New methods to correct data

22/03/2018 13:30 / Author: Masja de Ree
© Sjoerd van der Hucht Fotografie
Data used towards statistics production almost always contains errors. What can you do about them? On 6 March 2018, CBS methodologist Sander Scholtus obtained his doctorate cum laude with research on new methods to assess and correct data.

Reliable statistics

CBS uses, amongst others, data obtained from surveys as well as existing datasets, for instance from the Dutch Tax and Customs Administration. In either case, such data may contain errors and these need to be corrected in order to produce reliable statistics. Scholtus explains how this can be done in two ways. ‘The first method is called editing: you detect the errors and correct them in the best possible way. This is preferably done automatically, as manual work is good but also time consuming. With the second method, you do not correct errors beforehand, but instead you estimate the impact of the errors on your statistic. In this way, you produce a model which you use to correct the entire statistic afterwards.’ In his doctorate research, Scholtus studied and further developed both methods.

Automatic correction

Imagine you are participating in a business survey and your company has overlooked the fact that its financial data should have been presented in units of thousand euros; or you have made a switching mistake, e.g. plus instead of minus or the cost instead of the revenue. This will result in systematic or one-off errors. Scholtus designed a number of new algorithms to automatically correct systematic errors. ‘We have successfully tested these algorithms on the job at CBS.’ Furthermore, Scholtus extended the Fellegi-Holt methodology, used frequently by statisticians. ‘This method is designed to detect and correct non-systematic errors. My extension allows for this method to be customised to specific datasets. It has become more flexible and thus provides more accurate results.’ The extension is currently being tested on CBS statistics.

Mathematical model

In principle, CBS only uses surveys to collect data which cannot be obtained from existing data files. However, when comparing turnover data of Dutch businesses available at the Dutch tax authorities to the turnover data CBS obtains from business surveys, there are discrepancies. This is due to the fact that the Tax and Customs Administration and CBS use different definitions. Scholtus: ‘To CBS, this is a relevant problem. It is important to know exactly in which business sectors the definitions are sufficiently matching and in which sectors we need to follow up with a survey. I studied ways to solve this problem by means of a mathematical model.’ Scholtus developed a model that can be used to estimate to what extent data from each source deviate from the actual value. ‘This model is very versatile. In statistics for which multiple sources are available, CBS will be able to determine the most valuable source for each part.’
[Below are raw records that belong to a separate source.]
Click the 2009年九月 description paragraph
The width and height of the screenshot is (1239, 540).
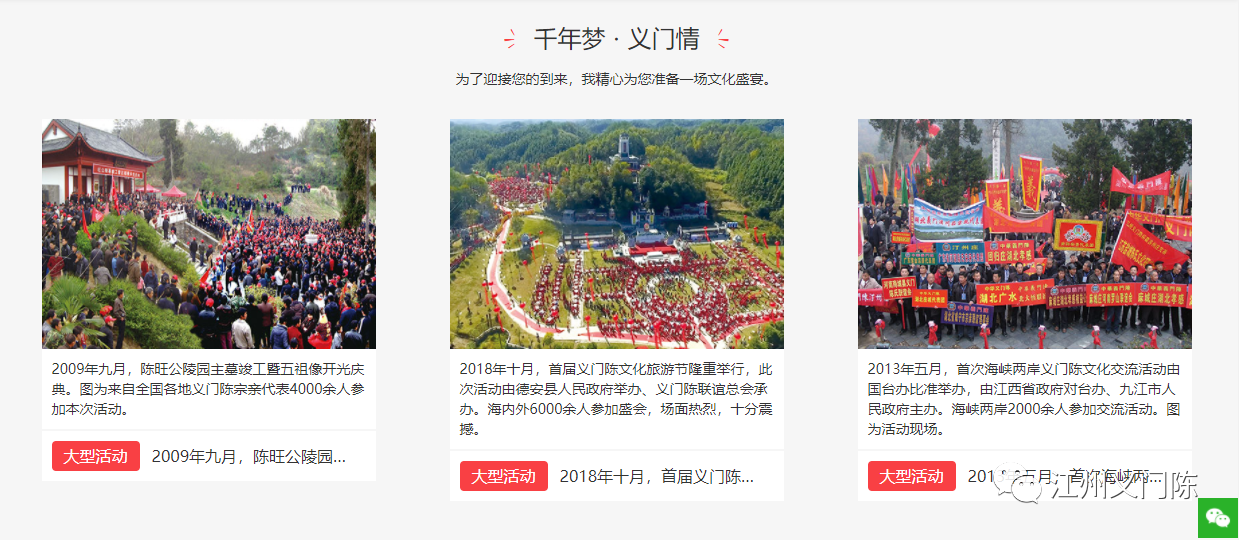click(x=209, y=389)
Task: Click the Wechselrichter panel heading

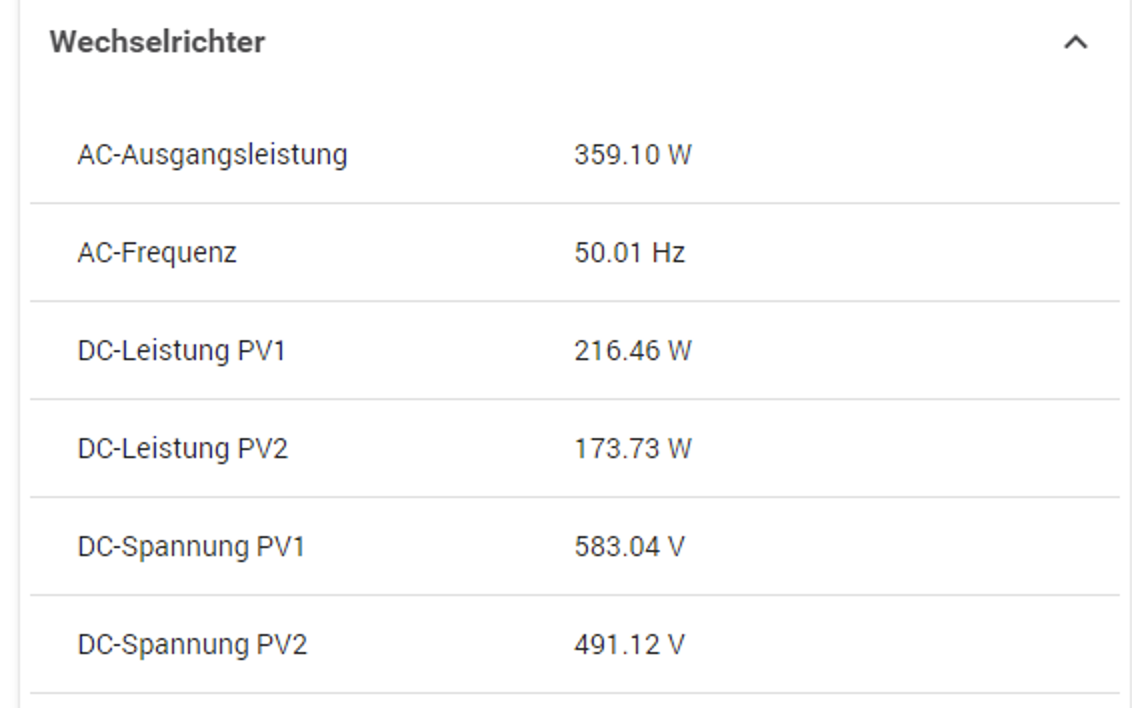Action: click(157, 42)
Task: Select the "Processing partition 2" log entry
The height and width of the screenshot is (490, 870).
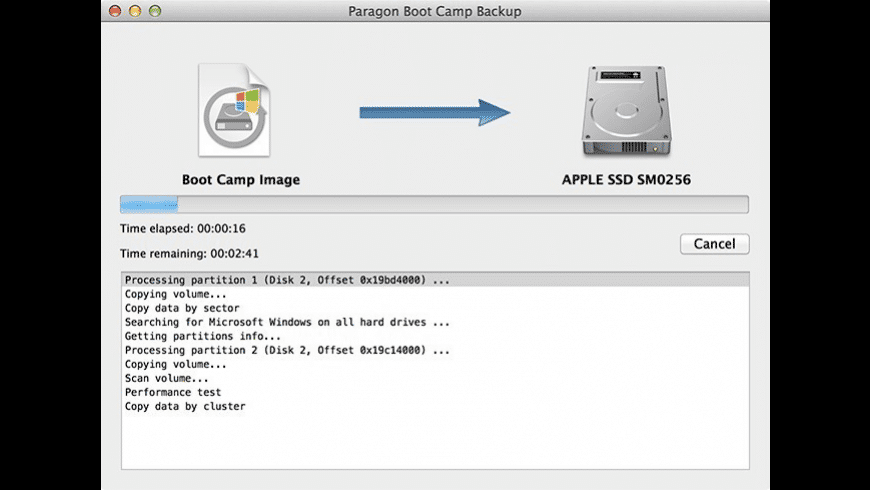Action: [287, 350]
Sander Scholtus designed a number of new algorithms to automatically correct systematic errors

Hard data

A mathematical model such as the one developed by Scholtus for CBS has been used in academic circles for some time. ‘One specific feature of my method is that it is related to CBS using fixed, hard units, such as euros. This imposes additional requirements on this model, because scale is important. CBS wants to know not only whether the values measured are sufficiently related to the actual values, but also whether structurally, they are not too high or too low. In this model, we solve that question by making additional efforts to retrieve actual values for a small sample of businesses, aside from the values we already have available from the data files. This has made our model more specific.’

Faster and more efficient

Is CBS going to deploy the new methods? Scholtus: ‘In correcting the data, we carry out both manual and automatic corrections. The new algorithms I designed can be deployed there as well. We are not yet running models as we need to be certain that the assumptions which they are based on are in fact correct. In my opinion, the future lies in a combination of data editing and the use of different models. For example, by having a model monitor the quality of editing, as I did in my thesis. This could yield a faster and more efficient approach.’

Scholtus studied mathematics at Leiden University and has worked for CBS as a methodologist since 2006. He obtained his PhD at the Free University of Amsterdam (VU). His supervisor was Prof. Bart Bakker, department head at CBS and an endowed professor at VU.